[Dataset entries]

= Beginning of Section =

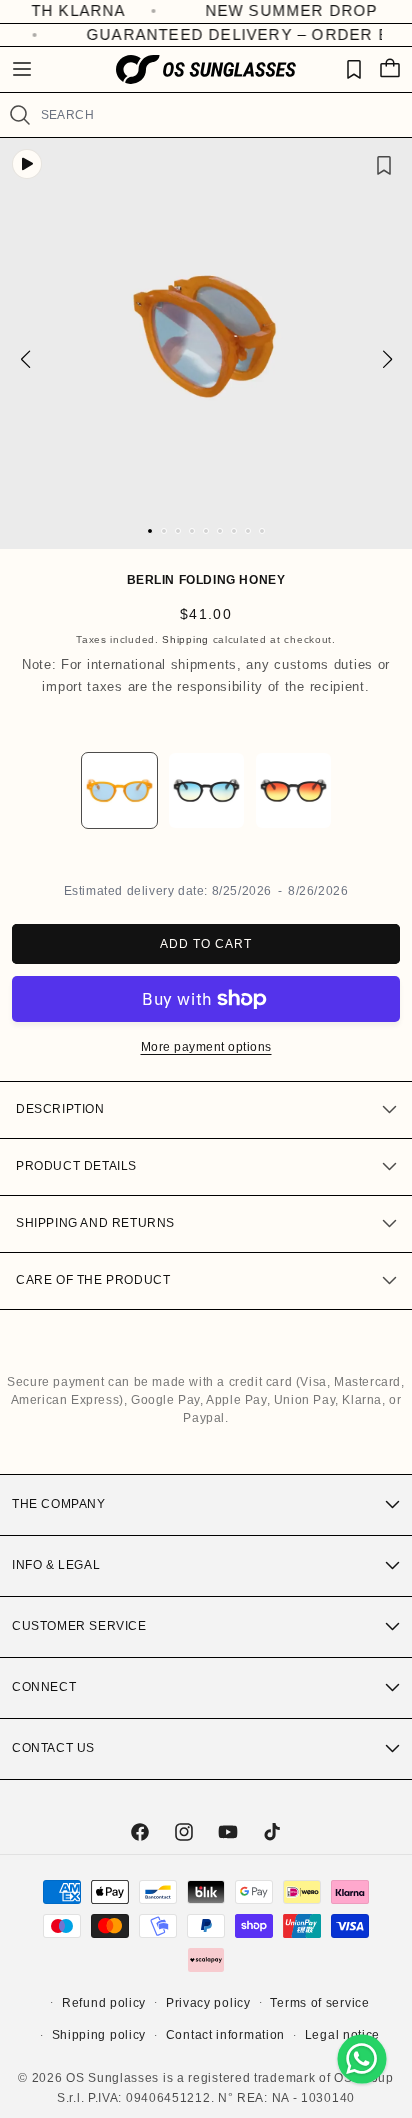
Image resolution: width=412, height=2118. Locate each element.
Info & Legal (56, 1565)
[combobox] (218, 115)
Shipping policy (99, 2035)
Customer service (79, 1626)
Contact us (53, 1748)
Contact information (225, 2035)
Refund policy (104, 2003)
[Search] (20, 115)
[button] (22, 69)
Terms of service (319, 2003)
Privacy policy (208, 2003)
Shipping (185, 639)
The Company (59, 1504)
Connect (44, 1687)
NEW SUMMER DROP (260, 10)
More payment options (206, 1047)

= End of Section =

**Task details:**
Write out each line of the data that holds the string "policy".

**Your response:**
Shipping policy (99, 2035)
Refund policy (104, 2003)
Privacy policy (208, 2003)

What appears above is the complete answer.